4- On page 5, equation (2). An obvious downside to this loss function,
and to the jet image approach in general, is that it is very sensitive
to rotations: a small rotation, while leaving the physical properties
mostly unchanged, will lead to a large value of the loss function. A
discussion of this point and whether the authors have any insights into
how it impacts the results would be useful.
*It is true that jet images have problems with rotations. However our pre-processing rotates jet images to a standardised format. Secondly - it is even less of a problem for the loss function: The loss function measures the difference between the input image and the input image processed by the autoencoder. Unless the autoencoder LEARNS to rotate - and there are no training incentives for it to do so - there will be no relevant rotations.
5- On page 6, equation (3). The (kμ,i) matrix is not IRC safe: for
example, a collinear splitting will result in a reshuffle of the
columns, as well as a change of the values in eight of the entries. Did
the authors study the impact of this unsafety?
*The authors are aware that LoLa is inherently IRC unsafe. Again we would like to point out the on-going top tagging comparison and especially the EFN vs PFN result: Most of recent gains in performance through machine learning seem to be inherently IRC unsafe. This is a very interesting question for further study, but beyond the scope of this article. See also previous and next comment.

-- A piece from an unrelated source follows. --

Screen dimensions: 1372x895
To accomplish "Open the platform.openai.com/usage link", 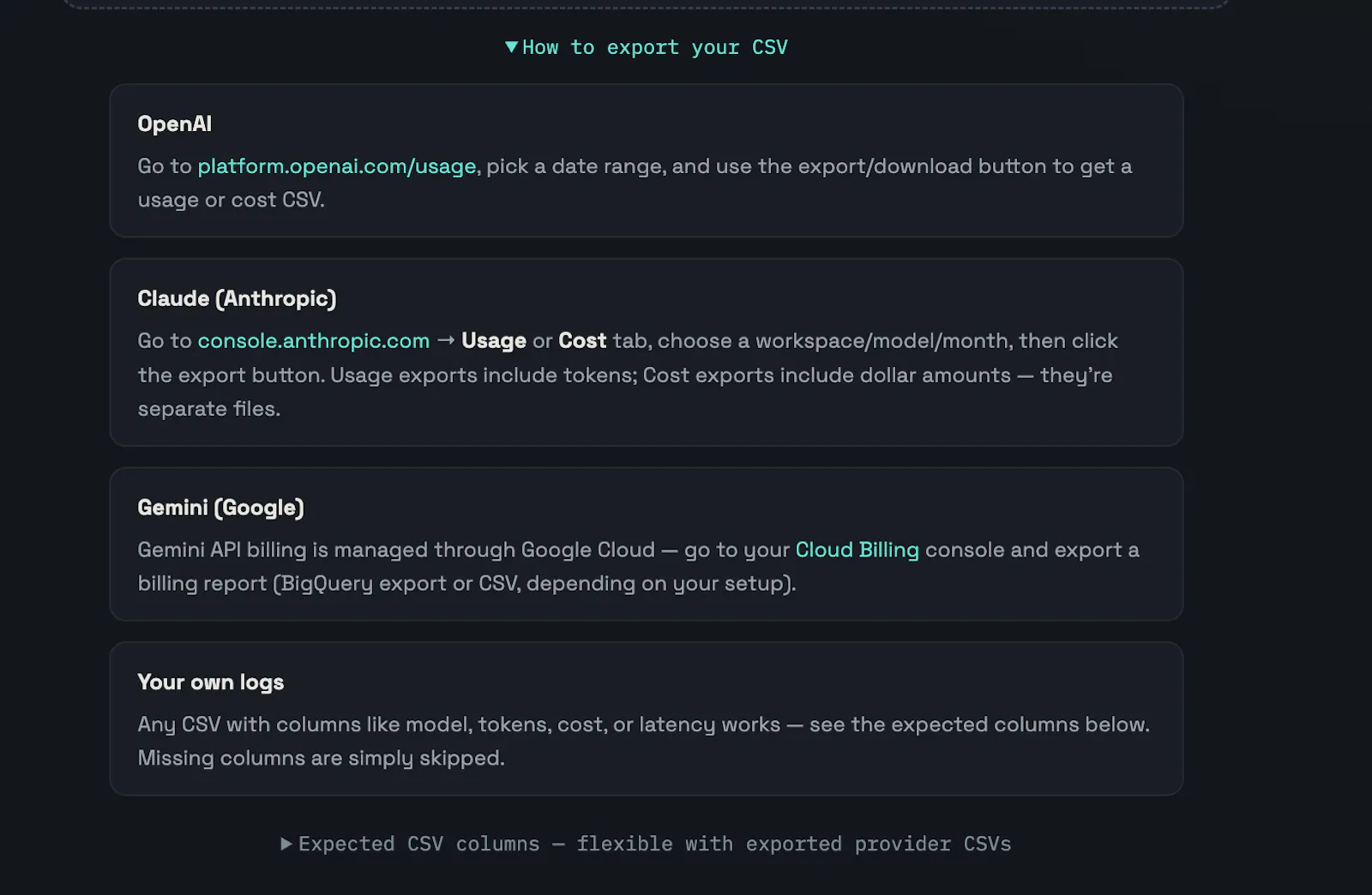I will pos(337,166).
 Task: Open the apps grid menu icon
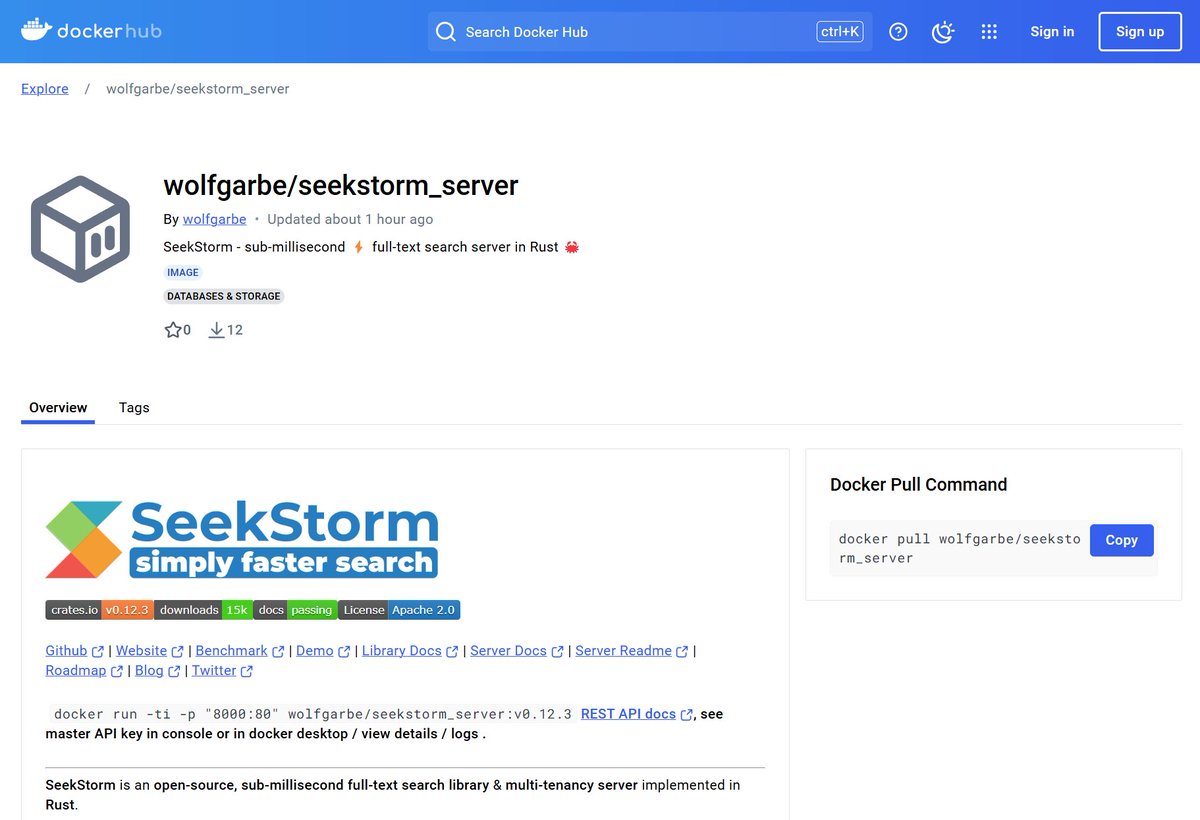(x=989, y=31)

6- On page 7, equation (7). Since the matrix compared before and after
autoencoding can change substantially due to effects that are not
physically relevant, e.g. soft or collinear splittings, does this impact
the performance of the loss function?
similar to point 4
*No. The loss function is not comparing two "identical" jets where jet A underwent a soft splitting and jet B did not; the loss function compares the initial jet A with A'=decoder(encoder(A)) and B with B'. The autoencoder does not induce splittings/etc. So there is no place where these effects could occur. It is only relevant that the encoding/decoding procedure works equally well for A and B if they are physically similar, but this is ensured by large training statistic.

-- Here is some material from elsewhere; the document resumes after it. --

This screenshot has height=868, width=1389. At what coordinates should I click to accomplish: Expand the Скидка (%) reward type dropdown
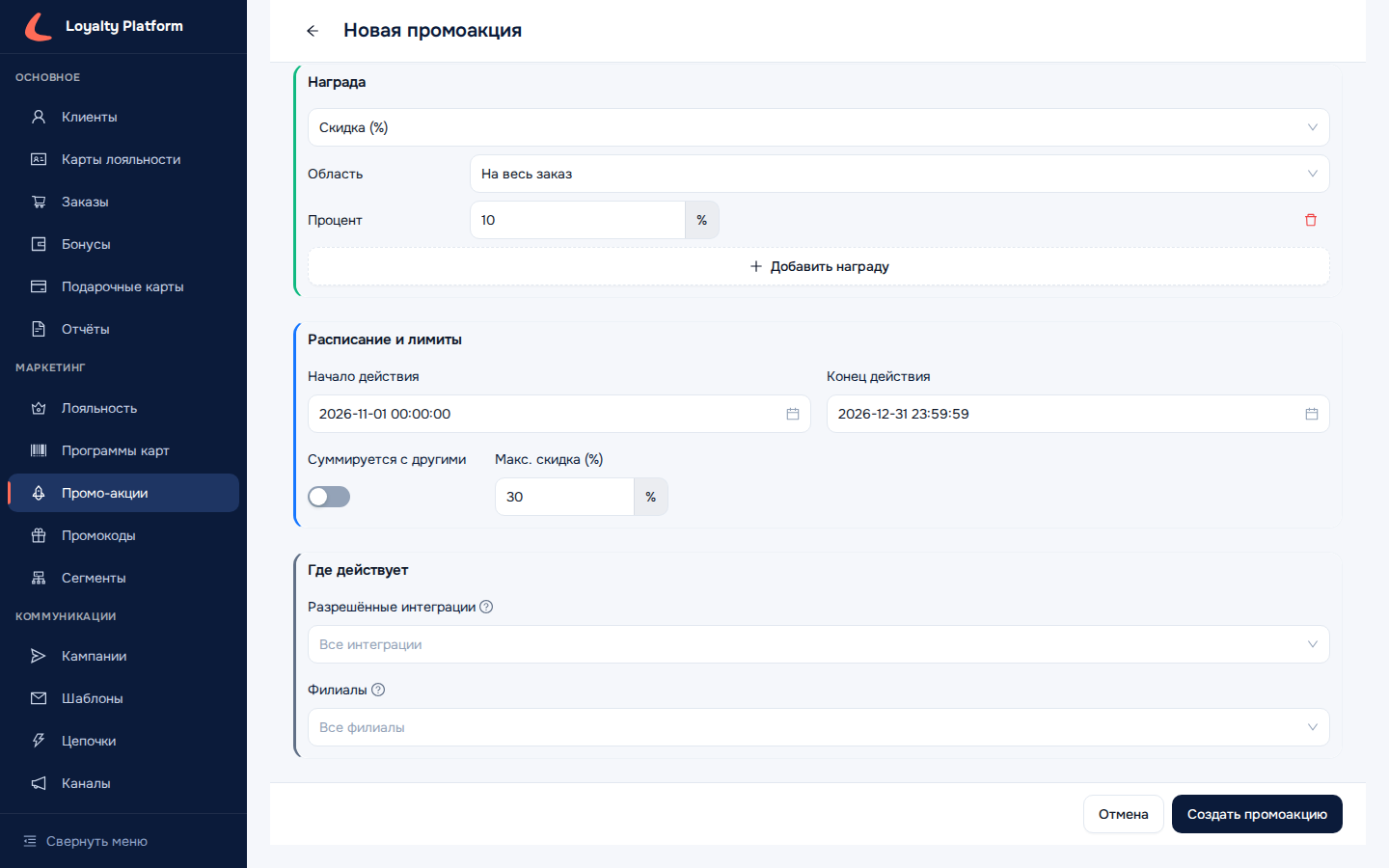[818, 127]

7- On page 8. It would be interesting to see this study done on groomed
jets, to remove the impact of soft wide angle partons on the jet mass
considered as input.
- copy of ref 1.2 -
8- On page 8, just after the middle of the page: "We know from many
studies that the jet mass is the single most powerful observable in
separating QCD jets from hadronically decaying heavy states". This is
only true at parton level, without considering non-perturbative or
pile-up effects. Otherwise, some of the many studies should be cited.
*Changed to "a powerful observable".
9- On page 12, the last sentence of section 2 is missing a "to".
10- On page 16, the second sentence of the second paragraph in the
Outlook section is missing an "of".
(1) The authors should add a discussion about experimental effects such
as imperfect calibration and badly measured input objects
(2) The authors should directly test the impact of imperfect calibration
and badly measured input objects by injecting a known miscalibration to
the particle-flow objects to see the impact on the weakly-supervised
adversarial network. It would build confidence if such effects were
shown to be negligible or could be mitigated in some fashion.
* Autoencoding is not a weakly supervised but an unsupervised technique. The final discriminant is trained and evaluated on data. Therefor no effects due to calibration or bad measurements exist.